▶ _Directive_:
Summarize the forum thread on drinking Coca-Cola before cross-country races in two sentences.

▶ _Source excerpt_:
★ ★ ★
# Cola in XC?



## Accex (Aug 11, 2012)

Is it correct that drinking Coca-Cola before an XCO event which is 45 minutes long can help to be better in race?


----------



## MSU Alum (Aug 8, 2009)

Sure doesn't sound like a good idea!


----------



## SandSpur (Mar 19, 2013)

Accex said:


> Is it correct that drinking Coca-Cola before an XCO event which is 45 minutes long can help to be better in race?


You often seen professional cyclists drink it, but during a race and toward the end, for the sugars and a little caffeine. And ive never seen a whole can consumed. Its usually like a half can then thrown aside...


----------



## AZ (Apr 14, 2009)

The soft drink you see the pro's drinking is not carbonated.


----------



## SandSpur (Mar 19, 2013)

Dirty $anchez said:


> The soft drink you see the pro's drinking is not carbonated.


in the latest TDF i watched a cyclist flip open a can handed to him by a spectator and drink it... I assumed it was carbonated unless theyre selling non carbonated coke now.

I know the preferred method is to drink it flat....


----------



## Ridnparadise (Dec 14, 2007)

It would depend on what version of Coke you have. In Australia the sweetener is cane sugar - 50% glucose and 50% fructose after it divides in the gut for absorption. This can cause a rapid rise in blood glucose plus an abnormal insulin response which could cause blood glucose levels to fall giving the opposite result to what you hope. If it is sweetened with high fructose corn syrup (standard in the US I think), there may be a less rapid rise in blood glucose levels as fructose has to displace glucose from liver glycogen to be stored. It does selectively do that, so if your liver glycogen stores are high (early in a race) it may still have a negative effect on performance, rather than providing an ongoing energy source.


----------



## Metamorphic (Apr 29, 2011)

I did it in college (mid-80's) before there were a lot of sports drinks and gu. The beta at the time was to open it and let it go flat in the fridge for a day before you need it. The carbonation makes it hard on the stomach, plus, the shaking it will receive in the water bottle will cause it to jizz all over your frame and its a bad job to clean up dried coke. Flat coke solves that problem.


----------



## Accex (Aug 11, 2012)

So, conclusion is that Coke isn't good at all in cycling? Or it's good just for endurance in longer events?


----------



## ryantrek (Jul 30, 2013)

There are SO many different, better, more natural alternatives out there for the spike in blood sugar and or the endurance that I would say Coke is not the best bet.


----------



## jrastories (Aug 2, 2008)

Sugar and caffeine a great combo for exercise, both have been proven time and time again to improve performance. Coke works for some people but not for me, if your stomach can take it I would say try it in a training ride and see how you react. As most people say it is usually used for longer races like road or marathon racing. For myself I like the powerbar mocha gel which has twice the caffeine for both shorter races and longer marathon races.


----------



## AKnRDR (Aug 19, 2013)
★ ★ ★
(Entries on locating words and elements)

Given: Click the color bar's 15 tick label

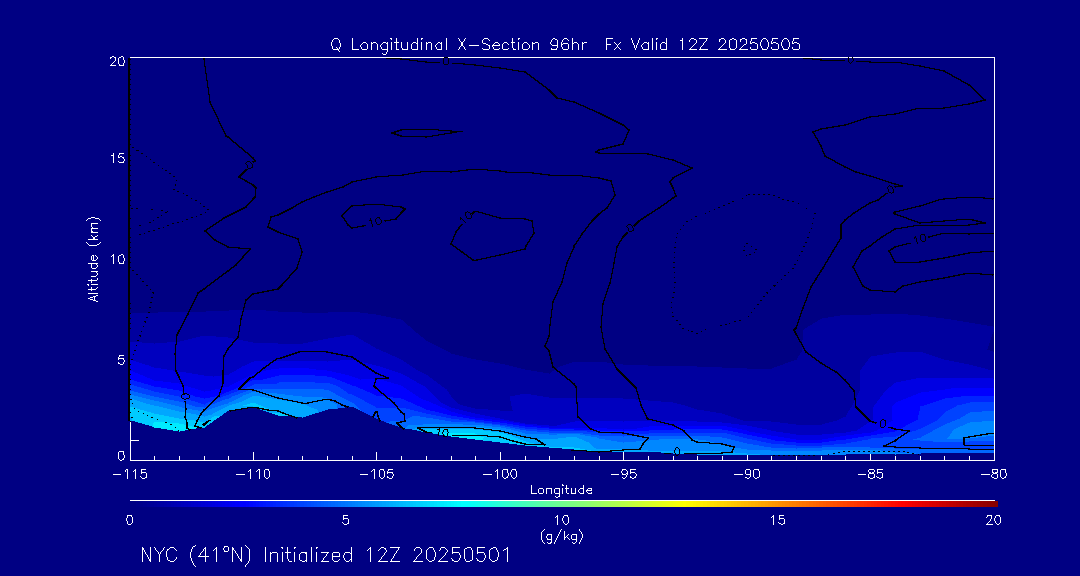Looking at the screenshot, I should (777, 520).
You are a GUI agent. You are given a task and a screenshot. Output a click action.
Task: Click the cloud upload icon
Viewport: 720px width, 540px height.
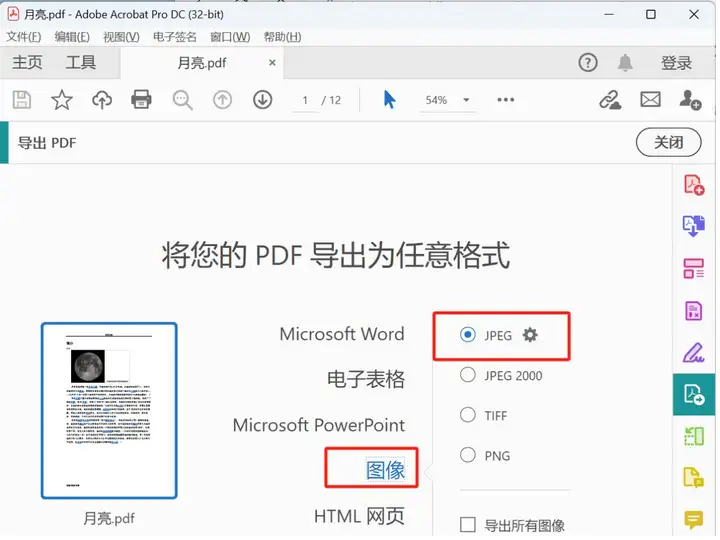[x=102, y=100]
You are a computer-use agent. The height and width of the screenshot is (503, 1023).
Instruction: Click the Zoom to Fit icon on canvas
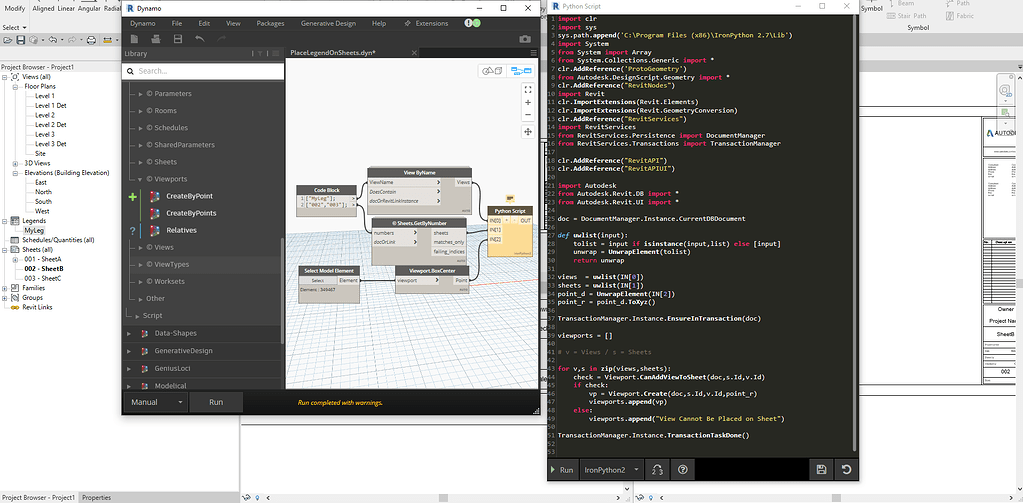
★ ★ ★
▶ _Result of the task_:
A participant asks whether drinking Coca-Cola before a 45-minute XCO race improves performance, and replies note that professional cyclists drink it during races, usually toward the end and preferably flat, for its sugars and caffeine. Other replies warn that its sugar may make blood glucose fall or hurt performance early in a race, point to better alternatives, or suggest trying it on a training ride, since it is mostly used in longer races.